[Dataset entries]
------------------------

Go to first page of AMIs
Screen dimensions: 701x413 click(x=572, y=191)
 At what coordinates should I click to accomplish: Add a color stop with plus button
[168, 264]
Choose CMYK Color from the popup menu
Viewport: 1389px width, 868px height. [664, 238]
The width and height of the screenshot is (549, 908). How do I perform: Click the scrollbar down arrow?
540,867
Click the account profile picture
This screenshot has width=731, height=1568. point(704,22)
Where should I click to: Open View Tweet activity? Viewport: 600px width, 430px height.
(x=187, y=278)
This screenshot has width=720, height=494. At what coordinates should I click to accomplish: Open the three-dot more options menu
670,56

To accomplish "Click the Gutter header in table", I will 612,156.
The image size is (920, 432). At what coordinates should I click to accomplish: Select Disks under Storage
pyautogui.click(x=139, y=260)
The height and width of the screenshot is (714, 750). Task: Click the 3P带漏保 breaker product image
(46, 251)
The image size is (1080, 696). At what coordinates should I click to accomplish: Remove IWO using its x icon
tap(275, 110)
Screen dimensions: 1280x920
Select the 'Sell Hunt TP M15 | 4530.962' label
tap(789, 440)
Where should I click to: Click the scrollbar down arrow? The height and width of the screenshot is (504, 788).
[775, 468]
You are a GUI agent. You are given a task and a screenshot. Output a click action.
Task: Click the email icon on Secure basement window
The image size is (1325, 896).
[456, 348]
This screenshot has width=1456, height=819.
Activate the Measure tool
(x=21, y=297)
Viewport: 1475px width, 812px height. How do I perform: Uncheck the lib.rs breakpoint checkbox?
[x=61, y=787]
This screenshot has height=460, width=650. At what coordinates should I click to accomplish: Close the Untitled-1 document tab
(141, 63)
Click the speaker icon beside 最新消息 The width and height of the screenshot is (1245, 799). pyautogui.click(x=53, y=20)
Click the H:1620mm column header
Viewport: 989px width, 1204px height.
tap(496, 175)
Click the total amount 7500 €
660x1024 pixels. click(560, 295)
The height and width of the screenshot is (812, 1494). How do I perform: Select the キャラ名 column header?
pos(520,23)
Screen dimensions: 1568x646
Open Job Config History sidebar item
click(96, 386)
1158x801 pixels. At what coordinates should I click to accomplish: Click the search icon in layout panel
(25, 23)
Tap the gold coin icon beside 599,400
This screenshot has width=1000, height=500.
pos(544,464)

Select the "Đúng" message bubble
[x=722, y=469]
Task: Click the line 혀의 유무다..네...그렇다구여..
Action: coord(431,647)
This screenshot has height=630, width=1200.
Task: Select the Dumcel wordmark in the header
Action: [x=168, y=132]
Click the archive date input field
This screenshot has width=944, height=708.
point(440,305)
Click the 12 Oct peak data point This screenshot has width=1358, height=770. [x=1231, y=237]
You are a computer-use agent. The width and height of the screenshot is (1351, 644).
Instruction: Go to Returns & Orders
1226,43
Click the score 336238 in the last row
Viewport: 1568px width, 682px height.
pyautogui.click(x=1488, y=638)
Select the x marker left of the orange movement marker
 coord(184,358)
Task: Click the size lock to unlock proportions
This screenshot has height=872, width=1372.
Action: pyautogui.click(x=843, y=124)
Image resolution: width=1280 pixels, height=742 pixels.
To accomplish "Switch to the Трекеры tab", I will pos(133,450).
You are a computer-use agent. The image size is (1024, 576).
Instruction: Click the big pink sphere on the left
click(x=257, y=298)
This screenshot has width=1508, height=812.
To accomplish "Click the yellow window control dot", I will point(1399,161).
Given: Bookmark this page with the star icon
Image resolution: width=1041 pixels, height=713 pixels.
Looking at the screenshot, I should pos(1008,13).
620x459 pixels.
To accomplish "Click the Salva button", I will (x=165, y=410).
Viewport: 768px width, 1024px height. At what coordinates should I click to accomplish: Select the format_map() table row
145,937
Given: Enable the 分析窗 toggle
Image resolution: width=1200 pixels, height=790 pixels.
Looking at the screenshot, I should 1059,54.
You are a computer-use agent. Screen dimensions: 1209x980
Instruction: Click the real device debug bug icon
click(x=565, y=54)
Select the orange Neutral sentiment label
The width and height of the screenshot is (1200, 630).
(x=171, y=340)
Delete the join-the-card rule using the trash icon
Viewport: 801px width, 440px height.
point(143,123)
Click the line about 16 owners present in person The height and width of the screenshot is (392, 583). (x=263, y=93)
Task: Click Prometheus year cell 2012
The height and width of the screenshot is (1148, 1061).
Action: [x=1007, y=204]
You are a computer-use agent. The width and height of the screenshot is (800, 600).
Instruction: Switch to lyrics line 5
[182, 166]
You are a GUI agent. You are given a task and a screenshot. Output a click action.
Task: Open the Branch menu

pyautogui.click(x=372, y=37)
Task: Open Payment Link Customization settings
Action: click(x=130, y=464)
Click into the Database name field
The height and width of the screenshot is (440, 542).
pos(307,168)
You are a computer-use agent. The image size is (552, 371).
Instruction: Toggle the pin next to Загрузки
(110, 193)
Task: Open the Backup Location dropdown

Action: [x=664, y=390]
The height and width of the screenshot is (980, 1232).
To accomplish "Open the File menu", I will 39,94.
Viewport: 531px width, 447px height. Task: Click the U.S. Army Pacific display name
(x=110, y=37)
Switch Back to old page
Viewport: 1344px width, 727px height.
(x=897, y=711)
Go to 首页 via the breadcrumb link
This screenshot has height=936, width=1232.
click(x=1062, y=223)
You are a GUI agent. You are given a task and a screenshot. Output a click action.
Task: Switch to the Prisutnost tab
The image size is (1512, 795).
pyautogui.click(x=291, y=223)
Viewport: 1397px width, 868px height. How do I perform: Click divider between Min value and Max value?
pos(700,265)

------------------------

Render the stretch of the listing from its start through the line containing "Viewport: 1389px width, 868px", both ends included, as a Markdown table with columns "No." and "Entry". Give a row number and the line in each row, and leave out any blank lines.

| No. | Entry |
|---|---|
| 1 | Go to first page of AMIs |
| 2 | Screen dimensions: 701x413 click(x=572, y=191) |
| 3 |  At what coordinates should I click to accomplish: Add a color stop with plus button |
| 4 | [168, 264] |
| 5 | Choose CMYK Color from the popup menu |
| 6 | Viewport: 1389px width, 868px height. [664, 238] |